According to the Mayo clinic, tinnitus affects as much as 10% of the population. The constant ringing and buzzing sound can be maddening, and research continues to search for causes and resolutions. Much study has gone into whether vitamins, minerals and other dietary issues can lead to tinnitus. While the jury is still out, there is a growing body of evidence that maintaining a healthy diet with a full complement of nutrients is beneficial.

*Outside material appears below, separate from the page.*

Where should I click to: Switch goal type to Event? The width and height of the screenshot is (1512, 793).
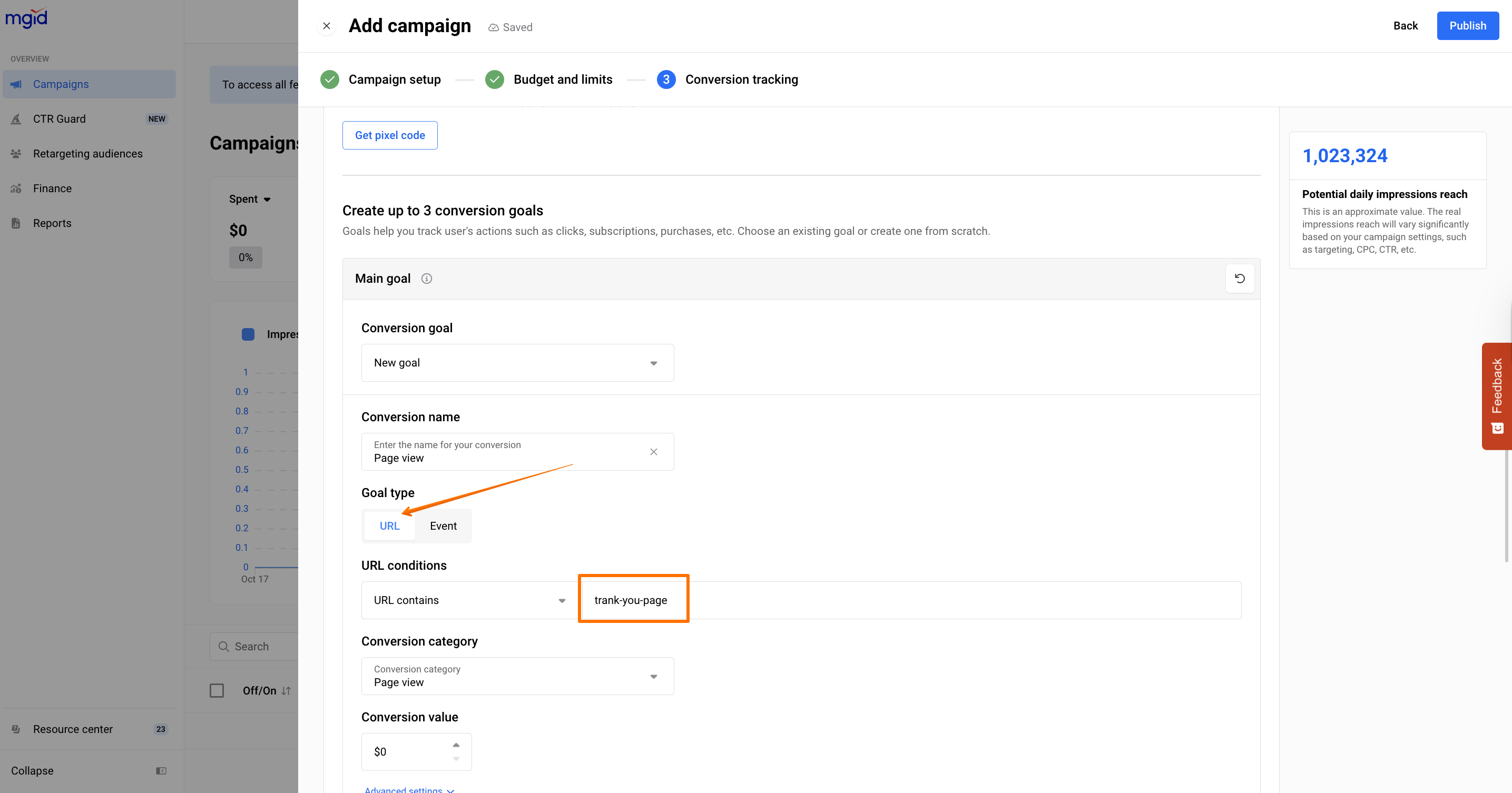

Can deficiencies lead to tinnitus?
A dietary deficiency is, by definition, when a specific nutrient is consistently low enough that it leads to a disease process. Rickets (caused by a deficiency in Vitamin D) and Scurvy (caused by a deficiency in Vitamin C) were prevented on old English sailing vessels by carrying barrels of citrus with them on long journeys (leading to the – perhaps less than complementary – nickname “Limeys”). Research has looked into nutrient levels as they relate to tinnitus and into supplementation as a solution to its frustrating symptoms.
B12 and tinnitus
B12 deficiency and tinnitus has gotten a lot of press recently. A study published in the American Journal of Otolaryngololgy found a correlation between an existing deficiency in B12 and the tendency to develop hearing loss and tinnitus after exposure to loud noise. While the evidence for supplementation to improve tinnitus was not examined in this particular study, maintaining healthy levels of B12 may be helpful for avoiding the illness and preventing it from worsening.
Zinc and tinnitus
Studies into zinc came to much the same conclusion as those of B12. Zinc is related to neurotransmission and is found in very high concentrations in the inner ear. The studies however have not been able to come to a consensus as to a relationship between zinc and tinnitus. Some studies have shown a strong correlation while others none at all. In these cases, it will take time to eliminate the factors leading to such strongly differing results. However, the trend in zinc studies so far is that (again) an existing deficiency in zinc may leave one susceptible to tinnitus (especially in the elderly) and supplementation in these cases may lead to improvement.
Magnesium and tinnitus
There are few studies on magnesium as a treatment for tinnitus. Most of these were directed at magnesium administration immediately following an acoustic trauma (loud noise) or sudden sensorineural hearing loss (when the hearing goes away suddenly for no known reason). The goal was to investigate hearing loss prevention and the subsequent development of tinnitus.
Individuals supplemented immediately after an event that could cause hearing loss did show improvement. This implies magnesium may play a role in inner ear function; or at least in those healing processes of the ear after an acoustic trauma. Studies regarding magnesium as a treatment for existing tinnitus have not shown much benefit to date but research continues.
Should I supplement for my tinnitus?
As with any idiopathic disorder, it’s unclear as to what effect nutrients play in its development and treatment. It’s clear that nutrient deficiencies play a role in the development of disease including tinnitus. Certainly, a healthier lifestyle including improved diet and exercise is always beneficial to those suffering chronic illness. It’s rare that supplementing is harmful and many doctors recommend daily supplementation for improved general health.